Dari Gambar 17 dapat dilihat bahwa ekstrak dari pelarut etil asetat lebih efektif dalam menghambat pertumbuhan mikroba dibandingkan ekstrak pelarut etanol, baik terhadap bakteri S.
aureus ataupun bakteri E. coli. Pelarut etil asetat termasuk dalam kelas tiga berdasarkan toksisitasnya yang rendah toksik dan penggunaannya dalam bahan pangan dibatasi oleh cara
produksi yang baik GMP atau Good Manufacturing Practices. Kuatnya aktivitas antimikroba ekstrak etil asetat belalang disebabkan karena pelarut etil asetat yang bersifat semi-polar
sehingga senyawa yang terkandung di dalam ekstrak belalang merupakan senyawa-senyawa yang bersifat semi-polar.
Senyawa antimikroba yang bersifat semi-polar memiliki aktivitas antimikroba yang baik karena senyawa antimikroba membutuhkan keseimbangan sifat hidrofilik-lipofilik untuk
mendapatkan aktivitas antimikroba yang optimal. Sifat hidrofilik dibutuhkan agar senyawa antimikroba dapat larut di dalam senyawa polar air tempat bakteri biasa tumbuh, sedangkan
sifat lipofilik dibutuhkan agar senyawa antimikroba dapat berikatan dengan membran bakteri Branen dan Davidson 1993. Hal tersebut menyebabkan komponen aktif bersifat lipofilik yang
terdapat dalam ekstrak etil asetat belalang dapat berikatan dengan membran sel bakteri S. aureus
24 dan E. coli, sedangkan komponen hidrofilik menyeimbangkan dengan lingkungan sekitar
sehingga membran sel mengalami peningkatan permeabilitas membran yang kemudian dapat menyebabkan kandungan mineral dalam sitoplasma keluar sehingga menyebabkan sel lisis.
Pelarut etanol merupakan pelarut selanjutnya yang digunakan pada ekstraksi belalang dengan maserasi. Senyawa tannin yang bersifat polar diduga terlarut dalam fraksi ekstrak etanol
belalang.
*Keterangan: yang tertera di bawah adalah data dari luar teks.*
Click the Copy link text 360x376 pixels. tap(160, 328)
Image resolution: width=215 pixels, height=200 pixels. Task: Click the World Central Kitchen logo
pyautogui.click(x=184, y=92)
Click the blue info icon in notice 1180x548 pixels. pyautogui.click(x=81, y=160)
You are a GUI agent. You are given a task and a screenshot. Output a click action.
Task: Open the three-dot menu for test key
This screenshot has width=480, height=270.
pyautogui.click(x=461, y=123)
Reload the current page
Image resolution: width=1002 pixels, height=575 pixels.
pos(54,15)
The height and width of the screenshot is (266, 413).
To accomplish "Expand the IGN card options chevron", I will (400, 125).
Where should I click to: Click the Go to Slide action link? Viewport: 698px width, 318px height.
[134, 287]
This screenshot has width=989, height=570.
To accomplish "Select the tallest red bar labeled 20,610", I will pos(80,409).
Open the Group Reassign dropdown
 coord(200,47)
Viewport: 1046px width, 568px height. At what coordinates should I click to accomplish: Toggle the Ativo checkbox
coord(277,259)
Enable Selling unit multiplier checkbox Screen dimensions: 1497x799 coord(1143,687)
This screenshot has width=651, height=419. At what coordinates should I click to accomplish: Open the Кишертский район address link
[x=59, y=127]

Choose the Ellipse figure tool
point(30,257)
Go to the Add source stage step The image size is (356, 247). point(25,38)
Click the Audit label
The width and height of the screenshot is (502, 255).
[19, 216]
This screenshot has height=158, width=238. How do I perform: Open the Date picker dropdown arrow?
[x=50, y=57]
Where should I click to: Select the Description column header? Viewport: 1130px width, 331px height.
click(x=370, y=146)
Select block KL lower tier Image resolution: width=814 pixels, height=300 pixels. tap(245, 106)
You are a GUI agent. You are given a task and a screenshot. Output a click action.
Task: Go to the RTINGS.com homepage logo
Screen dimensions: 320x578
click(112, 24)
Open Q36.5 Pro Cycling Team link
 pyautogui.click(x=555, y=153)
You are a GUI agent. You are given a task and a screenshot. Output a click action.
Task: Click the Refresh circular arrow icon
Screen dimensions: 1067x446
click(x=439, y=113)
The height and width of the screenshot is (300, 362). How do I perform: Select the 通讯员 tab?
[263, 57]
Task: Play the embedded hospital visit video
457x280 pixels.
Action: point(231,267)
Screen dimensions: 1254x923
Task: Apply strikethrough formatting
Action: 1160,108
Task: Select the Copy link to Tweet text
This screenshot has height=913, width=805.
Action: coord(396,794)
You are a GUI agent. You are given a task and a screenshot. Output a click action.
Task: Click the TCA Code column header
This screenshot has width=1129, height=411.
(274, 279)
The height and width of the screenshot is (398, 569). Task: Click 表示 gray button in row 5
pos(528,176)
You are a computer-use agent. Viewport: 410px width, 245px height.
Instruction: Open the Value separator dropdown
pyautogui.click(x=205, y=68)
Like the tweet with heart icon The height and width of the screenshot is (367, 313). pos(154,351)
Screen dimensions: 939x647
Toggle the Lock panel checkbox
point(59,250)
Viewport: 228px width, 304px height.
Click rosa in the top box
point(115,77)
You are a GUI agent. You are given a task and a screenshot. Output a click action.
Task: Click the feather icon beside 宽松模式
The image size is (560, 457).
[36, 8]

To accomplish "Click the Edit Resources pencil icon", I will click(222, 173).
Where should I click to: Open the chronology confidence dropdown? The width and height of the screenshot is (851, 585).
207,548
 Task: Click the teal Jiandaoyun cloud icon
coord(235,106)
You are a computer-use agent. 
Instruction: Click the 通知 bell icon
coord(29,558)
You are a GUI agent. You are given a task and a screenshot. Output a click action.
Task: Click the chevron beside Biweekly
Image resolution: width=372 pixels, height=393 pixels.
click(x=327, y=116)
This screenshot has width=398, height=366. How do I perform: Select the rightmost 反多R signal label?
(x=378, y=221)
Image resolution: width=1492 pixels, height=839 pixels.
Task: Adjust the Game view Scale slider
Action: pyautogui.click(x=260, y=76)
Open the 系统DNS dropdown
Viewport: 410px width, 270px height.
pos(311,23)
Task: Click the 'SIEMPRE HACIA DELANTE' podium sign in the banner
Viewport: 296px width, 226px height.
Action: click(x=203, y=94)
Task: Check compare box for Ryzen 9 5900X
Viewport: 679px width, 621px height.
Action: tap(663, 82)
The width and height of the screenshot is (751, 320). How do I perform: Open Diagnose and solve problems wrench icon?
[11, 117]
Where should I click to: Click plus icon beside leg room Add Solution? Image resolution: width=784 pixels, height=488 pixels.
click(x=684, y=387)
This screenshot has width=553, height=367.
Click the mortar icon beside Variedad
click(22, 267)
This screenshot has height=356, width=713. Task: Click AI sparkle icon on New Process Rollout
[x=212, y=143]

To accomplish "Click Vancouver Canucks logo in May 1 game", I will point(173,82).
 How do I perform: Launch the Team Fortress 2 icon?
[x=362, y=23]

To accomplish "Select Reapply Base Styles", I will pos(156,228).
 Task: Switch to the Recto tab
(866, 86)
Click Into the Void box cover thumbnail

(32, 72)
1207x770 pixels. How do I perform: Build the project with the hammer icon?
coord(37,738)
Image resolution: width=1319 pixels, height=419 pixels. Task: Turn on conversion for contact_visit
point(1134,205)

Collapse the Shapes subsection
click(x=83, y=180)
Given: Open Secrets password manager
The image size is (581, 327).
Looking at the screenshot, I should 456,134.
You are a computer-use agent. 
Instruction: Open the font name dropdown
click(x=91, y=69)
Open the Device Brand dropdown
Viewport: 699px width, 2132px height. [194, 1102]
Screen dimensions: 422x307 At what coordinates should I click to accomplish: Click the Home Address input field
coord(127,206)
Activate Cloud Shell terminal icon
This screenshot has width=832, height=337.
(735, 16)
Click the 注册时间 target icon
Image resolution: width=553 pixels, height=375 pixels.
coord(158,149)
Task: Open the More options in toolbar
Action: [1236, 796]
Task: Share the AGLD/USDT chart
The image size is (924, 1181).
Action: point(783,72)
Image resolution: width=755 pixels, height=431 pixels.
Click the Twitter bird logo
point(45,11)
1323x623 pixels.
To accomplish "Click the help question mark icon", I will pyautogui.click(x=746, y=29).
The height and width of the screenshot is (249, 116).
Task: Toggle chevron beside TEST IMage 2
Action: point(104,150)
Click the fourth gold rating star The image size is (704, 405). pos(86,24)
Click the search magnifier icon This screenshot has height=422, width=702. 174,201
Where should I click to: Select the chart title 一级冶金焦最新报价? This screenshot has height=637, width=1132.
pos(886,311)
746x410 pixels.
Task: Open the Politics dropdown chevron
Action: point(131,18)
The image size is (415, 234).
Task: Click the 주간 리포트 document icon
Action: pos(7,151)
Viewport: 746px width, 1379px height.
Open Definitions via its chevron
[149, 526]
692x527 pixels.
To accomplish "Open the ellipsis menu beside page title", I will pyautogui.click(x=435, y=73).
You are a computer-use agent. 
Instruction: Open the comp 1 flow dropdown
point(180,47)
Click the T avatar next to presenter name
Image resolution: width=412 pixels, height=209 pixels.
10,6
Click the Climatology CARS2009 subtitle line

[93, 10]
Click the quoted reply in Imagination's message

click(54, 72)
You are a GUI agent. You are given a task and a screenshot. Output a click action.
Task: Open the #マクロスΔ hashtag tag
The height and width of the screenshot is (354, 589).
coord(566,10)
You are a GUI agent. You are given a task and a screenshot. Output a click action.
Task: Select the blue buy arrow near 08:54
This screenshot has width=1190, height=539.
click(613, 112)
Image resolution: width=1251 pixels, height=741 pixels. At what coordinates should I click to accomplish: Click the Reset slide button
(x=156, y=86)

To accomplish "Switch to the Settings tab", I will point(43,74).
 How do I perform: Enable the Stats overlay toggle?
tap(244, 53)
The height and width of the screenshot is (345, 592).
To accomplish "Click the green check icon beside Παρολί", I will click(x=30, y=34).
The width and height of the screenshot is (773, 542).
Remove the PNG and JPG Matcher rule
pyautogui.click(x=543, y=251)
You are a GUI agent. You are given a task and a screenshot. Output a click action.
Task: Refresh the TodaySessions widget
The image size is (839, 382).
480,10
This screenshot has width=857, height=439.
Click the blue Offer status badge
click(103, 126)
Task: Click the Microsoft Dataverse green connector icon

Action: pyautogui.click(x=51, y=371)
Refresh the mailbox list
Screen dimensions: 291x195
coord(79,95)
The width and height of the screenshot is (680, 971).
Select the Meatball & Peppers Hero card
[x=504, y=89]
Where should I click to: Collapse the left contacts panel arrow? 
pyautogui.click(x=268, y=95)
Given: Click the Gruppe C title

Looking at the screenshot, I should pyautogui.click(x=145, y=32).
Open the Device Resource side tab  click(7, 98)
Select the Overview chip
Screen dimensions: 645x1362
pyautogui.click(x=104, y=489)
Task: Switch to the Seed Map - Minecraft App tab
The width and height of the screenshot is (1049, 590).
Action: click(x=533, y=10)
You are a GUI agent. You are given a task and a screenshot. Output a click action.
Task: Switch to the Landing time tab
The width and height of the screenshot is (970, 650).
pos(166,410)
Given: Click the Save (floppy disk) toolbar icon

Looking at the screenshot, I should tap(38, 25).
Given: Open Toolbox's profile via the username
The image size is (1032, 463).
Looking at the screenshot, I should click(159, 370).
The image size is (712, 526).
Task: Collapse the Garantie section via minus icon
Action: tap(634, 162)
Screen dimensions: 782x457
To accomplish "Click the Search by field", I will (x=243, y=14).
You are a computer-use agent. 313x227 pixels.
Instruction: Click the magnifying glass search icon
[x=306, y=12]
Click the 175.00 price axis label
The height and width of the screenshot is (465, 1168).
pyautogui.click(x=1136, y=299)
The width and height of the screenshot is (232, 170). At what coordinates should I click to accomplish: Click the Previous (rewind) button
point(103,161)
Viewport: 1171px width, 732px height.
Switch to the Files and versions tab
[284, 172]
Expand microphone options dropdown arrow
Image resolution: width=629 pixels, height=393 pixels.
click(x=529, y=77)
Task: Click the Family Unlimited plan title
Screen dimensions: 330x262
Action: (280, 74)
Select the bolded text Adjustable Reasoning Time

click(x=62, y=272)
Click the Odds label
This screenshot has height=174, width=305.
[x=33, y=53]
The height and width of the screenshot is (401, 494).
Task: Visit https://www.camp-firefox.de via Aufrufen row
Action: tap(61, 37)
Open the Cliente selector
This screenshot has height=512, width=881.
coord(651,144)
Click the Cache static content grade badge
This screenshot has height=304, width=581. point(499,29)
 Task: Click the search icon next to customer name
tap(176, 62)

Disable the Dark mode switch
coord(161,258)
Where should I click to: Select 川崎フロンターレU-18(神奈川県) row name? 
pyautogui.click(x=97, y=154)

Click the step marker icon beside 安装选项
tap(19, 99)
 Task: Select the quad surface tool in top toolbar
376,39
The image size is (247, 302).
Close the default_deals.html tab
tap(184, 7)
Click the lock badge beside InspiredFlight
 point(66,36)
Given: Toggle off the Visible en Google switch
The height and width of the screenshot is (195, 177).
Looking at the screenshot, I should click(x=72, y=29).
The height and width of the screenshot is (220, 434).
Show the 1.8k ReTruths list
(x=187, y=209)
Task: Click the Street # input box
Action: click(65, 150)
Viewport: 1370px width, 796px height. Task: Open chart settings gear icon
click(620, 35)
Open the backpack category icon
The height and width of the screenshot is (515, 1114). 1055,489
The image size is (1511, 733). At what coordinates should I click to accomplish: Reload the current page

Senyawa tannin yang berada dalam fraksi ekstrak etanol belalang dapat berperan sebagai senyawa antimikroba. Senyawa tannin merupakan salah satu subklas dari senyawa
fenolik polimer. Senyawa tannin yang memiliki mekanisme penghambatan terhadap bakteri dengan cara membentuk kompleks dengan protein sehingga mengakibatkan inaktivasi enzim sel
bakteri Cowan 1999. Limit residu pelarut dalam bahan makanan dapat ditoleransi untuk keberadaan pelarut etanol cukup besar yaitu 1000 ppm Handa 2008.
Oleh karena, itu dapat disimpulkan bahwa ekstrak etil asetat belalang yang diperoleh dari metode maserasi memiliki aktivitas antimikroba yang tertinggi terhadap bakteri S. aureus dan E.
coli. Aktivitas yang dihasilkan dengan menggunakan difusi sumur bersifat kualitatif Branen dan Davidson 1993. Berdasarkan hasil penelitian ini, ekstrak etil asetat yang diperoleh dari metode
maserasi dijadikan sebagai ekstrak terpilih untuk tahap selanjutnya yaitu penentuan konsentrasi hambat minimum MIC.